═══ TASK INPUT
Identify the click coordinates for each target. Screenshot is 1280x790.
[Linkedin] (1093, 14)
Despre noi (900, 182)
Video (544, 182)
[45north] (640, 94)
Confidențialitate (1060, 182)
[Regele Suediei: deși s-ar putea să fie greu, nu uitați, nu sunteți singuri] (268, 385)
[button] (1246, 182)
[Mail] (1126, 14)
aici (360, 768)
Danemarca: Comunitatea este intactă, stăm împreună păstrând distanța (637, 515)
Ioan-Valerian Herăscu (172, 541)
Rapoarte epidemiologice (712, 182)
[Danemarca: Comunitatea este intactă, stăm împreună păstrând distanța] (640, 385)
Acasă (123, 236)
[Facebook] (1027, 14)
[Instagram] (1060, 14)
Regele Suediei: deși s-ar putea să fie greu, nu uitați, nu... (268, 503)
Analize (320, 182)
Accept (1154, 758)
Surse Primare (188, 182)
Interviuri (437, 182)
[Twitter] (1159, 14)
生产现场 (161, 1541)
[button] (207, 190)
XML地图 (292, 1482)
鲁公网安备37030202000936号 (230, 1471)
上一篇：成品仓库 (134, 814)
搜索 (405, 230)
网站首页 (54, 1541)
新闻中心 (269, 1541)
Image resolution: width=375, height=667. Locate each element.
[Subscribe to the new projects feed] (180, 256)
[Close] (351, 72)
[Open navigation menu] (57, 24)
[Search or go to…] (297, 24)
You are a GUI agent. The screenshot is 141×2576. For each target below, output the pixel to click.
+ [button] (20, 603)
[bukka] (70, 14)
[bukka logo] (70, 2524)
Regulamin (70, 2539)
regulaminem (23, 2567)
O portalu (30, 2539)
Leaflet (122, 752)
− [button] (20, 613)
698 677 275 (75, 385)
══════
═══ TASK INPUT
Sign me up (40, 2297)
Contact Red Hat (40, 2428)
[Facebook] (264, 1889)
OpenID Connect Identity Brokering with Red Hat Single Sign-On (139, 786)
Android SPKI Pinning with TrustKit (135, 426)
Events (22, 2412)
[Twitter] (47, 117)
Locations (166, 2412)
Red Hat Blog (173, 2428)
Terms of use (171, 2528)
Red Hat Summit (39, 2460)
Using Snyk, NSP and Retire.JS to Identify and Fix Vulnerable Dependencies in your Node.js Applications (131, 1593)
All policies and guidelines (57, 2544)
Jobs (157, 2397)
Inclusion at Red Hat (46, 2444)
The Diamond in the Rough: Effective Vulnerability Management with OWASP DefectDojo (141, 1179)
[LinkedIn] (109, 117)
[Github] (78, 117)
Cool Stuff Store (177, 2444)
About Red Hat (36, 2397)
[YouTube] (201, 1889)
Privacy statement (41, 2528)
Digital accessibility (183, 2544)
══════
═══ TASK INPUT
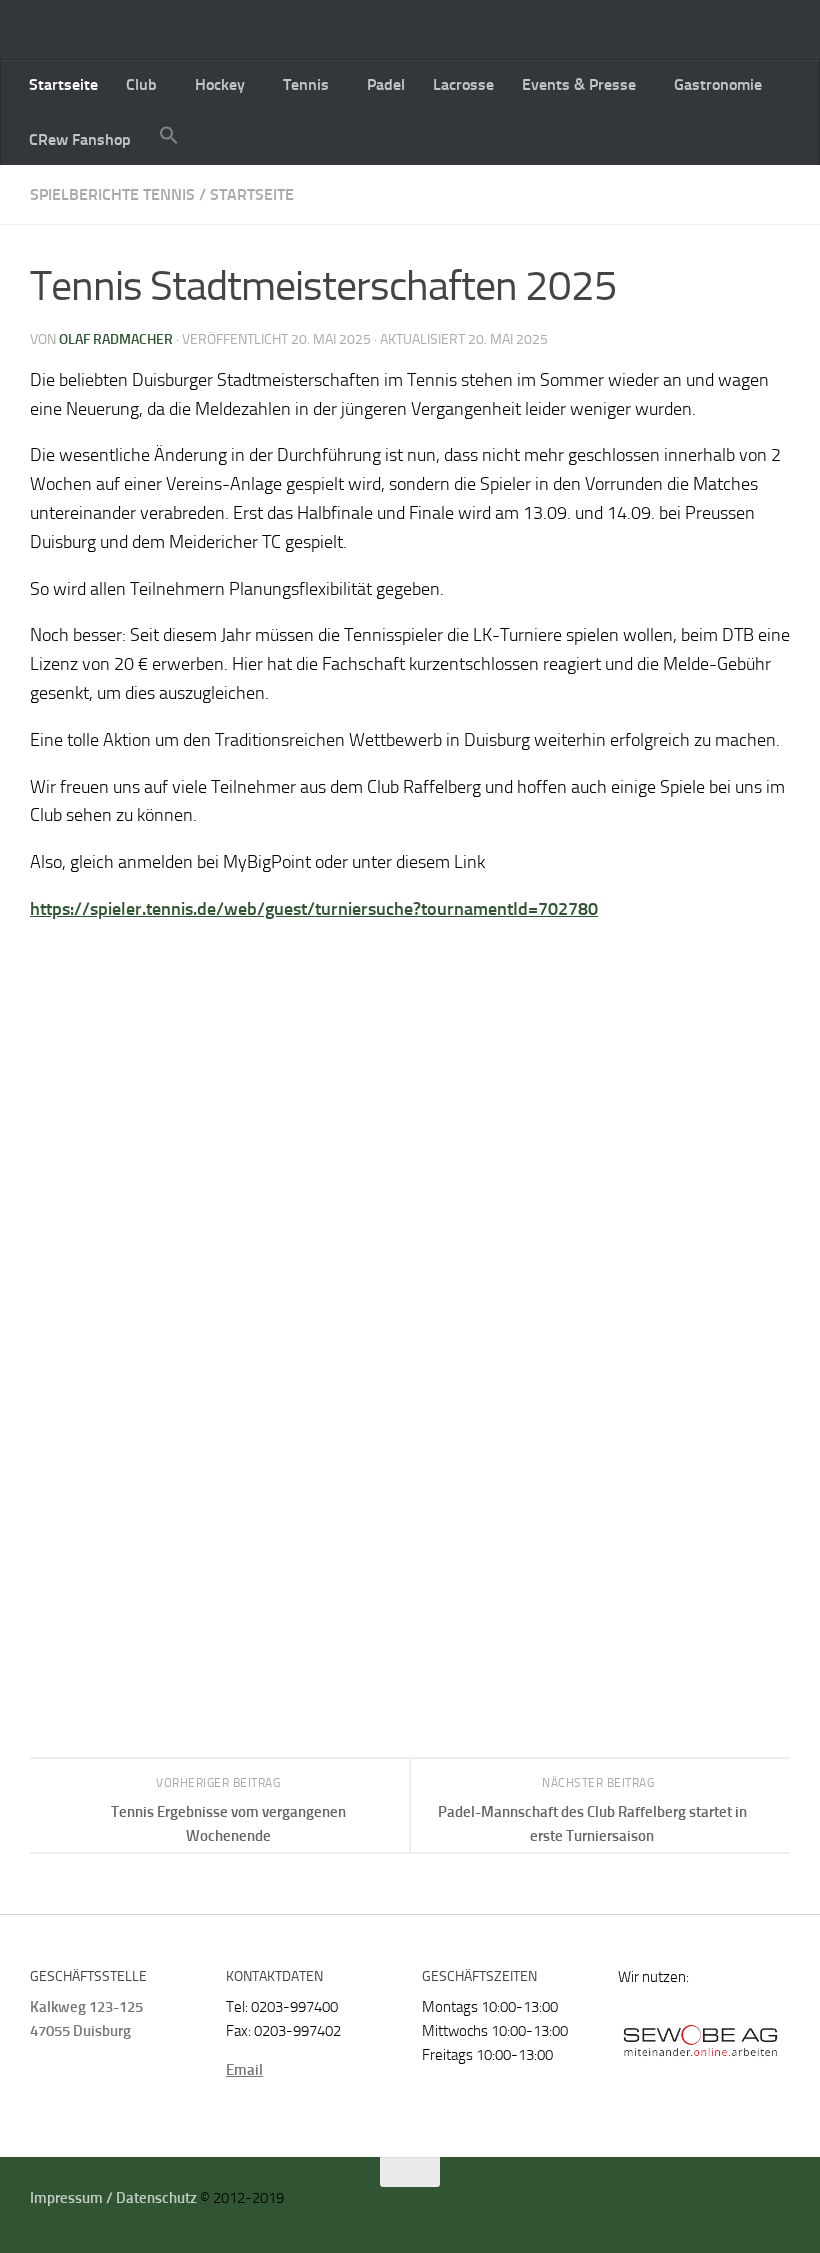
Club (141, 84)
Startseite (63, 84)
══════
TASK DESCRIPTION:
Restate word for word the lines of the data above, starting at the line containing "Identify the click" and ending at the line containing "698 677 275 (75, 385)", both included, and nothing more.

OUTPUT OF THE EXERCISE:
Identify the click coordinates for each target. Screenshot is 1280x790.
[Linkedin] (1093, 14)
Despre noi (900, 182)
Video (544, 182)
[45north] (640, 94)
Confidențialitate (1060, 182)
[Regele Suediei: deși s-ar putea să fie greu, nu uitați, nu sunteți singuri] (268, 385)
[button] (1246, 182)
[Mail] (1126, 14)
aici (360, 768)
Danemarca: Comunitatea este intactă, stăm împreună păstrând distanța (637, 515)
Ioan-Valerian Herăscu (172, 541)
Rapoarte epidemiologice (712, 182)
[Danemarca: Comunitatea este intactă, stăm împreună păstrând distanța] (640, 385)
Acasă (123, 236)
[Facebook] (1027, 14)
[Instagram] (1060, 14)
Regele Suediei: deși s-ar putea să fie greu, nu uitați, nu... (268, 503)
Analize (320, 182)
Accept (1154, 758)
Surse Primare (188, 182)
Interviuri (437, 182)
[Twitter] (1159, 14)
生产现场 (161, 1541)
[button] (207, 190)
XML地图 (292, 1482)
鲁公网安备37030202000936号 (230, 1471)
上一篇：成品仓库 (134, 814)
搜索 (405, 230)
网站首页 (54, 1541)
新闻中心 (269, 1541)
Image resolution: width=375, height=667. Locate each element.
[Subscribe to the new projects feed] (180, 256)
[Close] (351, 72)
[Open navigation menu] (57, 24)
[Search or go to…] (297, 24)
You are a GUI agent. The screenshot is 141×2576. For each target below, output the pixel to click.
+ [button] (20, 603)
[bukka] (70, 14)
[bukka logo] (70, 2524)
Regulamin (70, 2539)
regulaminem (23, 2567)
O portalu (30, 2539)
Leaflet (122, 752)
− [button] (20, 613)
698 677 275 (75, 385)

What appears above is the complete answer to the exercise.